> EXERCISE GOAL: Rewrite only the data from the line with "What do you see at coordinates (881, 484)" to the line with "coordinates (1212, 1129).", replacing "Achievement" with "Accomplishment" and keeping everything else the same.

> DATA RECORDS:
+--
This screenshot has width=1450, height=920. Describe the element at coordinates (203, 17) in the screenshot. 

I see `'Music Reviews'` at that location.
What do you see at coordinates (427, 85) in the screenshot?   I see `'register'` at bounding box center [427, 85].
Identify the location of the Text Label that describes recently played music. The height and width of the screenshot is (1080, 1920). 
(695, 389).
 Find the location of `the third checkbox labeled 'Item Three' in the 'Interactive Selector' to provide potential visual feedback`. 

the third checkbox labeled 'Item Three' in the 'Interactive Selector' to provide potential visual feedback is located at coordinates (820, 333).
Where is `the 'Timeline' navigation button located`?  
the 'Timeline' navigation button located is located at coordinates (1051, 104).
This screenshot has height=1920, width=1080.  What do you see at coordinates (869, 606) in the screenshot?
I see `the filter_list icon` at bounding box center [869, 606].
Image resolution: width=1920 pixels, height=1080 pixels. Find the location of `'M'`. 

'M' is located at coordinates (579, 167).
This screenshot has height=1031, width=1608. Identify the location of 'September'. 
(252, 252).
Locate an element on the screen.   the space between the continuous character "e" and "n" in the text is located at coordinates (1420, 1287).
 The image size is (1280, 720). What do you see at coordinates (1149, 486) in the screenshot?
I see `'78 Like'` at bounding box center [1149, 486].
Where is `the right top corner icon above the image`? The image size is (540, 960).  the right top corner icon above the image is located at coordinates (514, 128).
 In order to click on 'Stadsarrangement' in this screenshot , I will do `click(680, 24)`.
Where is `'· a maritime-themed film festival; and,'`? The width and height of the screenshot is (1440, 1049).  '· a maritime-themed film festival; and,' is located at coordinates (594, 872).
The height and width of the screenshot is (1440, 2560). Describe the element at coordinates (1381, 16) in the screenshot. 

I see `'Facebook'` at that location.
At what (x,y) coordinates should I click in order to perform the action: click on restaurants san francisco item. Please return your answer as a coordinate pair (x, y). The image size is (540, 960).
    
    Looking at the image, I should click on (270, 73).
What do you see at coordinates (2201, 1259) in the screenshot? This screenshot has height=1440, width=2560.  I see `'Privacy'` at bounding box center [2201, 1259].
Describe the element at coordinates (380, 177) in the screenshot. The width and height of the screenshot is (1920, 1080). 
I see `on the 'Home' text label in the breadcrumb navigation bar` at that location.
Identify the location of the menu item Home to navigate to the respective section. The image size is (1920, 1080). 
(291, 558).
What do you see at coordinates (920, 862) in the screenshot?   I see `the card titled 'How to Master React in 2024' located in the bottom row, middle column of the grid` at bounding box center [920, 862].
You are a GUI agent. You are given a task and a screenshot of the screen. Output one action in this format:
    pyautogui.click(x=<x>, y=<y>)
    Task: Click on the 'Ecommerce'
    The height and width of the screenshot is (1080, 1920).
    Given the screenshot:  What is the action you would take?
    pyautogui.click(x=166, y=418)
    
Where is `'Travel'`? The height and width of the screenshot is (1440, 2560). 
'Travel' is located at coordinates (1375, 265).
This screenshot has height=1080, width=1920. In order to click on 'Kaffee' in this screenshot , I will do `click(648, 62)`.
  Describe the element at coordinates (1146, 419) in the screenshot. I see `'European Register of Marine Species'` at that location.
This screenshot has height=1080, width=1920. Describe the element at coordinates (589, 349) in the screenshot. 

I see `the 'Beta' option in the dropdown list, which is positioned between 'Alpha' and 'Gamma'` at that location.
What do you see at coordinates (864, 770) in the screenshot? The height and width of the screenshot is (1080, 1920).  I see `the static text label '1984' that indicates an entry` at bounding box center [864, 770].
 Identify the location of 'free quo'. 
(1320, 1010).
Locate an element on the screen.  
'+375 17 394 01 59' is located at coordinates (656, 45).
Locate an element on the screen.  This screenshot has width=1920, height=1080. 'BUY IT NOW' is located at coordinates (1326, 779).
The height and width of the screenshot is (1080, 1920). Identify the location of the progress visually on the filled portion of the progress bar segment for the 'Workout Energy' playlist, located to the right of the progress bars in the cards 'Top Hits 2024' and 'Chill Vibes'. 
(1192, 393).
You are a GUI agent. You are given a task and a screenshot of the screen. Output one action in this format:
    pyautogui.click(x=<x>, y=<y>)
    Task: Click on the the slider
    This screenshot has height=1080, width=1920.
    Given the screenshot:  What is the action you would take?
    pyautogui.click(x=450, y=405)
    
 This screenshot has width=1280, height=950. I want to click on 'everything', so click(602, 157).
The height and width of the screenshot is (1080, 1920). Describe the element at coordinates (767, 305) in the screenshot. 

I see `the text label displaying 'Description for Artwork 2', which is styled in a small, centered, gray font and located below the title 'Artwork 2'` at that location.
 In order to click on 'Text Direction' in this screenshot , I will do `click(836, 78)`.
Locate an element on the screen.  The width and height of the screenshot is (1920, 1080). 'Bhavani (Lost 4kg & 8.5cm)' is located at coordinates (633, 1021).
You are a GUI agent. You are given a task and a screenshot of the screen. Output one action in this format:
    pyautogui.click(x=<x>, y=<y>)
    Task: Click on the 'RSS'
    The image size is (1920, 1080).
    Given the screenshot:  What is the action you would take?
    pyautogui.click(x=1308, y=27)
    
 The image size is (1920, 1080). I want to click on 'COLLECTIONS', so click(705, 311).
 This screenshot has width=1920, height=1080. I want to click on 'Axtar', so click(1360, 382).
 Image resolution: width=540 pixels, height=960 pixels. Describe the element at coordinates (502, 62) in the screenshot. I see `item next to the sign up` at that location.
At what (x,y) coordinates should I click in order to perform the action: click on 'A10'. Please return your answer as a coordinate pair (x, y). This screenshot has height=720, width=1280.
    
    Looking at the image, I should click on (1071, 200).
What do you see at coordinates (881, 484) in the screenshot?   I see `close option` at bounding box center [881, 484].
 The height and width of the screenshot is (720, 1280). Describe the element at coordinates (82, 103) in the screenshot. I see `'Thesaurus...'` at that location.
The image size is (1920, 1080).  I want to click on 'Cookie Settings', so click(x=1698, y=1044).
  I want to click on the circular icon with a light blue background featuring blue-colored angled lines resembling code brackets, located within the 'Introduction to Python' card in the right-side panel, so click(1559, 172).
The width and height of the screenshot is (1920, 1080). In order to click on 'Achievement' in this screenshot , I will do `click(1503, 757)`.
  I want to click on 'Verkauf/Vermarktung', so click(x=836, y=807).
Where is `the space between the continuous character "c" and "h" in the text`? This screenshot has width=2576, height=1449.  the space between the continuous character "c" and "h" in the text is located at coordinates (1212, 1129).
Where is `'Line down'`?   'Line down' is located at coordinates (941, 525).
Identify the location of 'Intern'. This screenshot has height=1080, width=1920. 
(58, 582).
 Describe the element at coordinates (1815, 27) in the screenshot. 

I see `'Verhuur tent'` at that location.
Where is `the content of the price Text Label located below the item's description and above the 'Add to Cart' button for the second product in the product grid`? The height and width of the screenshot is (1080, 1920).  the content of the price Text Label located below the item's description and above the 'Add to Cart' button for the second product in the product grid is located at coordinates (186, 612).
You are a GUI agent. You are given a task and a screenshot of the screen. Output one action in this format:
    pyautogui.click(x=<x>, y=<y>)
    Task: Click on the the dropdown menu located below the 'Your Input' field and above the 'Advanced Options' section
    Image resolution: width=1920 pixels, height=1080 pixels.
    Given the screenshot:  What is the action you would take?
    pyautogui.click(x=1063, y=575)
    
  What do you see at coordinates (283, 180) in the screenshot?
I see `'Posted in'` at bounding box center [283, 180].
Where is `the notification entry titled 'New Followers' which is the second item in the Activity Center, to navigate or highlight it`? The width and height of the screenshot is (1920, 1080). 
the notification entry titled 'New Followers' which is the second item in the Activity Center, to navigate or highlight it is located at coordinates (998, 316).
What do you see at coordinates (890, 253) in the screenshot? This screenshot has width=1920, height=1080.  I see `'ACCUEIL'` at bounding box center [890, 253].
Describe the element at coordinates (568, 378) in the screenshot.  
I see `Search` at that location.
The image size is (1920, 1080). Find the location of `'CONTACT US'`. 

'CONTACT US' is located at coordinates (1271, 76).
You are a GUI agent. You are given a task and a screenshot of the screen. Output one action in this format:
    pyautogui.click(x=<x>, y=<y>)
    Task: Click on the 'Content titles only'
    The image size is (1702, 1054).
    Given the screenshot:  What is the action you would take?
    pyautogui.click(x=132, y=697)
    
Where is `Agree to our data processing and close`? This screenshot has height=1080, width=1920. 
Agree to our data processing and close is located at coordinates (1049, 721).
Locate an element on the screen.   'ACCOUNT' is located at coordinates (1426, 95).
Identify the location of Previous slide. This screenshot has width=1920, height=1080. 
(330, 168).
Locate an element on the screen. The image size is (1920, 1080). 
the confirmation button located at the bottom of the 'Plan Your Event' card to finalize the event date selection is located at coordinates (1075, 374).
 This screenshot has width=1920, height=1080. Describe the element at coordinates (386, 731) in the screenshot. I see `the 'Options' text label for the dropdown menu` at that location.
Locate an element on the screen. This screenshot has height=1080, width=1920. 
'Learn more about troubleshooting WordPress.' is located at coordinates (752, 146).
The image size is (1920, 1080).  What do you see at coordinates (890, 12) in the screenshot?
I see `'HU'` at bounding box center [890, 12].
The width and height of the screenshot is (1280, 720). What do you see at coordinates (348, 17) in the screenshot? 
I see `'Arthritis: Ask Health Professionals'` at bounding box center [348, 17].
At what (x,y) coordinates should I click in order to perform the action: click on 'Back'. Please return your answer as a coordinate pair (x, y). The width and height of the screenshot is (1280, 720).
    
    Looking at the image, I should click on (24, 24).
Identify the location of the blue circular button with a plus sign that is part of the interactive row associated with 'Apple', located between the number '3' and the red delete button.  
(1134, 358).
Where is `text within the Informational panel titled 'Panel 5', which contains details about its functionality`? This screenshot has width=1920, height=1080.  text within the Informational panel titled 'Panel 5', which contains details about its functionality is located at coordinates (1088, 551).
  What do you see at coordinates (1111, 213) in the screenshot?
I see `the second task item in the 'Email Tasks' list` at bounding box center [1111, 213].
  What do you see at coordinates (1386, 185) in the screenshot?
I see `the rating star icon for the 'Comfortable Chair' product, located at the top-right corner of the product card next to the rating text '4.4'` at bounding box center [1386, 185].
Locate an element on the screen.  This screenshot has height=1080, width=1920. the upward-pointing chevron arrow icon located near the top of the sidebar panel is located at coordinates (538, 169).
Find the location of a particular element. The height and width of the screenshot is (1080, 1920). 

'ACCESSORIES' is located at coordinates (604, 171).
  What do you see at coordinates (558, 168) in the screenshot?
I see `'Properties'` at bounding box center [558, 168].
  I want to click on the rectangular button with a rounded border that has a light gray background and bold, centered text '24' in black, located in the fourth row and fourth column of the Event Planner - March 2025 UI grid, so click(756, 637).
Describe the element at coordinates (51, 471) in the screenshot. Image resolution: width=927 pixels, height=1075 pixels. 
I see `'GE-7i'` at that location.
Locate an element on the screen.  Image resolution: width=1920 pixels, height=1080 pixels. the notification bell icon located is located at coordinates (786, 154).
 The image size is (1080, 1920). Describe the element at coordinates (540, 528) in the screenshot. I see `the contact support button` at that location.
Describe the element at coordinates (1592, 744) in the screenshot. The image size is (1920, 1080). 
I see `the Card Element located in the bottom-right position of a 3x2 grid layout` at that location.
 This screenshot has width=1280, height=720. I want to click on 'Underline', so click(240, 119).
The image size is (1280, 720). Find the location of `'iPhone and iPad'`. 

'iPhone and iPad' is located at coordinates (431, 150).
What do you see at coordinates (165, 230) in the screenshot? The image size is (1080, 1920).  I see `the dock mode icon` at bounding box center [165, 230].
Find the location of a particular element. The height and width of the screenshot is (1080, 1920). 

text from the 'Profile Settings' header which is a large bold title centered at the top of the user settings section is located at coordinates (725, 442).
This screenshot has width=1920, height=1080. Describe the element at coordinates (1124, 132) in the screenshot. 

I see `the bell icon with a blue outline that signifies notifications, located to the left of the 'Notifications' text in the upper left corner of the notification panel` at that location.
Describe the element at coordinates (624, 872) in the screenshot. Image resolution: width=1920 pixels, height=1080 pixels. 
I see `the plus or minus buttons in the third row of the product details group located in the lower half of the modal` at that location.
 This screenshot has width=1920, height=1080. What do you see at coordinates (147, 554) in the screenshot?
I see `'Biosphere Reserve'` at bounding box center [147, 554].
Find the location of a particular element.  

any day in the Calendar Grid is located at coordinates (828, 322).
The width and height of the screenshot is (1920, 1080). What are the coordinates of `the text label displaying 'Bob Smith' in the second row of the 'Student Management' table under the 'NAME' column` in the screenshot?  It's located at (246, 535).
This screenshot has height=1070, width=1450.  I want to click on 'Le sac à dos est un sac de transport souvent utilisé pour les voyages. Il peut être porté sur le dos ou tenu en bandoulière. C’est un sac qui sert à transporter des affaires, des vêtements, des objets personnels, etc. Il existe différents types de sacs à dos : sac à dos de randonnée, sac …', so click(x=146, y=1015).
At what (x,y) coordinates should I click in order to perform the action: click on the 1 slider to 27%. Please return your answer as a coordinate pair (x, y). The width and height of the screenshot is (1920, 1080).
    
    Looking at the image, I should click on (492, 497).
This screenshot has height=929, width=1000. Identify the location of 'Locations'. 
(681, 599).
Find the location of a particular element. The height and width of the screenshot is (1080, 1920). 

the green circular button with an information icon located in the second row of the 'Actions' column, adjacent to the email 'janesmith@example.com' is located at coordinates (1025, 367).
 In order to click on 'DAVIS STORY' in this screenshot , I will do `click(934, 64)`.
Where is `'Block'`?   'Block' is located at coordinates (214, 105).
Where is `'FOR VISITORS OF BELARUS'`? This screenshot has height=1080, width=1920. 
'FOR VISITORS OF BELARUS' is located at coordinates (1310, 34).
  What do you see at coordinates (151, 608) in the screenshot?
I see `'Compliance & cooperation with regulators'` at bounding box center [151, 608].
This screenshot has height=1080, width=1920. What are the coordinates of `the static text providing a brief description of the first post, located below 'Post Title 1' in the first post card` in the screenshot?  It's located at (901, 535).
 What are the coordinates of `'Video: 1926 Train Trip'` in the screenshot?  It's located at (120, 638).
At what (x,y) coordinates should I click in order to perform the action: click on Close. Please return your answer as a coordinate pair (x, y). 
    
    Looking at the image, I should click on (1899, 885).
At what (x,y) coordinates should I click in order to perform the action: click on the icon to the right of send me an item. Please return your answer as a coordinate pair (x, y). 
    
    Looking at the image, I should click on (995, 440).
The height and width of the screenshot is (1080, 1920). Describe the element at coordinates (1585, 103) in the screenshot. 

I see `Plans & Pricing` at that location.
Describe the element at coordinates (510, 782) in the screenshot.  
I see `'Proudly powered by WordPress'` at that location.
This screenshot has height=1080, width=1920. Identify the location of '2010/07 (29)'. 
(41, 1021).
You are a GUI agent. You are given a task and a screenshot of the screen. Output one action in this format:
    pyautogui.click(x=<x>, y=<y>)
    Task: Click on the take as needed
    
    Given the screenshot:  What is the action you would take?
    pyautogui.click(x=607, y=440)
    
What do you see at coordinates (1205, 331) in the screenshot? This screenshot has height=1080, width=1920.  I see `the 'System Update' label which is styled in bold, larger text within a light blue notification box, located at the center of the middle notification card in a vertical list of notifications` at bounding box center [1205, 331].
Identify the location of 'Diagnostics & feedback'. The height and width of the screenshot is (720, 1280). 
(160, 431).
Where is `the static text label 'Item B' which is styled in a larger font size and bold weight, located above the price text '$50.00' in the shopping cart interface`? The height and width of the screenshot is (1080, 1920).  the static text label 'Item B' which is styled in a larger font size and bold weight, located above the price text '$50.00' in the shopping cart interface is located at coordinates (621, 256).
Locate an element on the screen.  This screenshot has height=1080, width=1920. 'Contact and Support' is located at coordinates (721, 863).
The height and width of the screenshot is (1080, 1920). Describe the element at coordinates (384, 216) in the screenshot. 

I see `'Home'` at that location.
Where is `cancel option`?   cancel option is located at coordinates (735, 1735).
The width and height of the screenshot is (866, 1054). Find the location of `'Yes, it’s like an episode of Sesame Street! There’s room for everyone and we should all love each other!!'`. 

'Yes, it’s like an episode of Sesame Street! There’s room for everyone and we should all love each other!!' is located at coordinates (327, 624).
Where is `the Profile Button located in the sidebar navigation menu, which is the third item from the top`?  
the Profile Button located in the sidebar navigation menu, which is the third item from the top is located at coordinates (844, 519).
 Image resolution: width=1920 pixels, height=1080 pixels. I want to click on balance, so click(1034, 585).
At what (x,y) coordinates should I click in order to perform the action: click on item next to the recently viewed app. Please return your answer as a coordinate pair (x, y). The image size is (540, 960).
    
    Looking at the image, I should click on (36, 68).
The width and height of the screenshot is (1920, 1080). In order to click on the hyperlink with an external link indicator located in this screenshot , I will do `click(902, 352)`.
+--
> THE RESPONSE:
What do you see at coordinates (881, 484) in the screenshot?   I see `close option` at bounding box center [881, 484].
 The height and width of the screenshot is (720, 1280). Describe the element at coordinates (82, 103) in the screenshot. I see `'Thesaurus...'` at that location.
The image size is (1920, 1080).  I want to click on 'Cookie Settings', so click(x=1698, y=1044).
  I want to click on the circular icon with a light blue background featuring blue-colored angled lines resembling code brackets, located within the 'Introduction to Python' card in the right-side panel, so click(1559, 172).
The width and height of the screenshot is (1920, 1080). In order to click on 'Accomplishment' in this screenshot , I will do `click(1503, 757)`.
  I want to click on 'Verkauf/Vermarktung', so click(x=836, y=807).
Where is `the space between the continuous character "c" and "h" in the text`? This screenshot has width=2576, height=1449.  the space between the continuous character "c" and "h" in the text is located at coordinates (1212, 1129).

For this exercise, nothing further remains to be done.